Saved entries
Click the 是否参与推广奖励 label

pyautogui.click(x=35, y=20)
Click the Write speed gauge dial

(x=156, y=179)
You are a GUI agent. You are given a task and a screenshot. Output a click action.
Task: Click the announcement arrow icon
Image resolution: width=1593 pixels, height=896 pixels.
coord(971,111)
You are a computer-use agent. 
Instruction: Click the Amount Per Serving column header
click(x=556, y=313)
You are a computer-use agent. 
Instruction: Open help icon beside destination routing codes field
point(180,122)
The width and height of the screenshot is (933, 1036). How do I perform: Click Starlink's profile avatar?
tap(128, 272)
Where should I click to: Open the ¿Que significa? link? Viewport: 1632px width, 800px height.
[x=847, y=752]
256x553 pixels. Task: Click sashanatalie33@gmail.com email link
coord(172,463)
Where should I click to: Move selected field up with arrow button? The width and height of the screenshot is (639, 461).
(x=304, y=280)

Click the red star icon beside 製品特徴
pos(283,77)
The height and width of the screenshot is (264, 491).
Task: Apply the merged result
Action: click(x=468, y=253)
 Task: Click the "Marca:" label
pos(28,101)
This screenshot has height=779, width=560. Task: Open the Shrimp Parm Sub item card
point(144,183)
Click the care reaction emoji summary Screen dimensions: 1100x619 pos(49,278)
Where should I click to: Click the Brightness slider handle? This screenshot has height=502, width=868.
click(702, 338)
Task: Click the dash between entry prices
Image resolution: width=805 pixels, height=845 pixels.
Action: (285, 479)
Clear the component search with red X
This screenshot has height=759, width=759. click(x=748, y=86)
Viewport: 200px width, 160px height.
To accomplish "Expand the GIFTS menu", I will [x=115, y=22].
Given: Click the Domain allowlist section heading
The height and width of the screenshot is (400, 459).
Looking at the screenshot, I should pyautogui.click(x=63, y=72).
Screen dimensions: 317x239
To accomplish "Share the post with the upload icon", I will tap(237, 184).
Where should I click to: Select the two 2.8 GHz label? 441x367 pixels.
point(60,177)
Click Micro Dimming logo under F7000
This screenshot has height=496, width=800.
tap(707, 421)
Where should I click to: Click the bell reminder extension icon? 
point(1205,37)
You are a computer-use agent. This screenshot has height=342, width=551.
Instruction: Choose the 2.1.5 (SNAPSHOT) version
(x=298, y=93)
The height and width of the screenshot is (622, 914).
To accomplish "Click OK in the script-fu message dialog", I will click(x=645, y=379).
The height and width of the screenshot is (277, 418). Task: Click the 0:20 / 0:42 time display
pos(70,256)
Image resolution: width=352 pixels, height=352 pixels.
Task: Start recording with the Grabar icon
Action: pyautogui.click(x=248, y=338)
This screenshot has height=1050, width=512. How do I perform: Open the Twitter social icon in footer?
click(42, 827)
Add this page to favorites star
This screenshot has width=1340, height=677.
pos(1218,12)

## INSTRUCTIONS TO FOLLOW:
Every record above should be written out exactly.

## WRITTEN REPLY:
Click the 是否参与推广奖励 label

pyautogui.click(x=35, y=20)
Click the Write speed gauge dial

(x=156, y=179)
You are a GUI agent. You are given a task and a screenshot. Output a click action.
Task: Click the announcement arrow icon
Image resolution: width=1593 pixels, height=896 pixels.
coord(971,111)
You are a computer-use agent. 
Instruction: Click the Amount Per Serving column header
click(x=556, y=313)
You are a computer-use agent. 
Instruction: Open help icon beside destination routing codes field
point(180,122)
The width and height of the screenshot is (933, 1036). How do I perform: Click Starlink's profile avatar?
tap(128, 272)
Where should I click to: Open the ¿Que significa? link? Viewport: 1632px width, 800px height.
[x=847, y=752]
256x553 pixels. Task: Click sashanatalie33@gmail.com email link
coord(172,463)
Where should I click to: Move selected field up with arrow button? The width and height of the screenshot is (639, 461).
(x=304, y=280)

Click the red star icon beside 製品特徴
pos(283,77)
The height and width of the screenshot is (264, 491).
Task: Apply the merged result
Action: click(x=468, y=253)
 Task: Click the "Marca:" label
pos(28,101)
This screenshot has height=779, width=560. Task: Open the Shrimp Parm Sub item card
point(144,183)
Click the care reaction emoji summary Screen dimensions: 1100x619 pos(49,278)
Where should I click to: Click the Brightness slider handle? This screenshot has height=502, width=868.
click(702, 338)
Task: Click the dash between entry prices
Image resolution: width=805 pixels, height=845 pixels.
Action: (285, 479)
Clear the component search with red X
This screenshot has height=759, width=759. click(x=748, y=86)
Viewport: 200px width, 160px height.
To accomplish "Expand the GIFTS menu", I will [x=115, y=22].
Given: Click the Domain allowlist section heading
The height and width of the screenshot is (400, 459).
Looking at the screenshot, I should pyautogui.click(x=63, y=72).
Screen dimensions: 317x239
To accomplish "Share the post with the upload icon", I will tap(237, 184).
Where should I click to: Select the two 2.8 GHz label? 441x367 pixels.
point(60,177)
Click Micro Dimming logo under F7000
This screenshot has height=496, width=800.
tap(707, 421)
Where should I click to: Click the bell reminder extension icon? 
point(1205,37)
You are a computer-use agent. This screenshot has height=342, width=551.
Instruction: Choose the 2.1.5 (SNAPSHOT) version
(x=298, y=93)
The height and width of the screenshot is (622, 914).
To accomplish "Click OK in the script-fu message dialog", I will click(x=645, y=379).
The height and width of the screenshot is (277, 418). Task: Click the 0:20 / 0:42 time display
pos(70,256)
Image resolution: width=352 pixels, height=352 pixels.
Task: Start recording with the Grabar icon
Action: pyautogui.click(x=248, y=338)
This screenshot has height=1050, width=512. How do I perform: Open the Twitter social icon in footer?
click(42, 827)
Add this page to favorites star
This screenshot has width=1340, height=677.
pos(1218,12)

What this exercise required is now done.